Presentation on theme: "Echoes from Iceland in the works of Alexander von Humboldt and some contemporary scientists Leó Kristjánsson, University of Iceland."— Presentation transcript:
Echoes from Iceland in the works of Alexander von Humboldt and some contemporary scientists Leó Kristjánsson, University of Iceland
Alexander von Humboldt (1769-1859) was one of the most versatile, productive and famous scientists of his generation. He collaborated with many others and influenced them as well as later generations. One may ask: does Iceland in any way appear in his work or in works of contemporary scientists with whom he was associeted ? The answer is “Yes” to some extent, and a few examples will be mentioned. The first of these concerns M.H. Klaproth, one of the founders of Analytical Chemistry. He e.g. analysed some minerals collected by v.
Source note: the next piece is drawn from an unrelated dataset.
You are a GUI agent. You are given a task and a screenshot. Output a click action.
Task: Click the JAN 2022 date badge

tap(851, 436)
Humboldt on his journeys. The paper below was published around 1796.
One connection of v. Humboldt with Iceland that I have come across, concerns Iceland spar, clear crystals of calcite found at a site near the Helgustaðir farm in Reyðarfjörður, East Iceland. They exhibited a strange optical phenomenon known as double refraction. This property was found in some other crystals but was less conspicuous there. The French Academy of Sciences offered a prize for an explanation of double refraction in 1808.
E.L Malus was awarded the 1808 Academy prize for studies which showed that light was altered in a certain way (“polarised”) by passing through Iceland spar. This discovery prompted much new research in Optics. v. Humboldt lived in Paris most of the time 1805-27 and had close connections with Malus and other pioneers of the new science of light. One was J.B. Biot, who also wrote a paper with Humboldt in 1805 on the geomagnetic field.
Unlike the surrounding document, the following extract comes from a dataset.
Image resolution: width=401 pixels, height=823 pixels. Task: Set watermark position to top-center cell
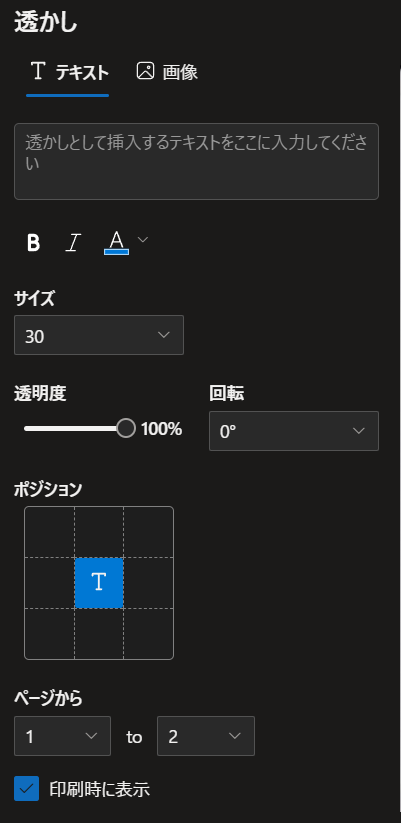click(x=99, y=532)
Biot made extensive measurements on light that had been “polarised” by Iceland spar. He found out that this type of light was very useful in investigations of various organic liquids. His studies, continued later by L. Pasteur and others, led to a revolution in biological chemistry. Biot’s polarimeter, improved ca. 1855. d and g are prisms from Iceland spar J.B.Biot Société d’Arcueil AvH
At Biot’s initiative, a young mineralogist named Alfred Des Cloizeaux was sent to Iceland in 1845 to inspect the unique Helgustaðir spar mine and study some other aspects of Iceland’s geology. More about him later.
An optical instrument designed by Arago, employing a crystal of Iceland spar for studying sky-light In Paris, v. Humboldt found a lifelong friend in D.F. Arago, one of France’s greatest scientists. He made valuable discoveries in Physics, Astronomy, and Geodesy.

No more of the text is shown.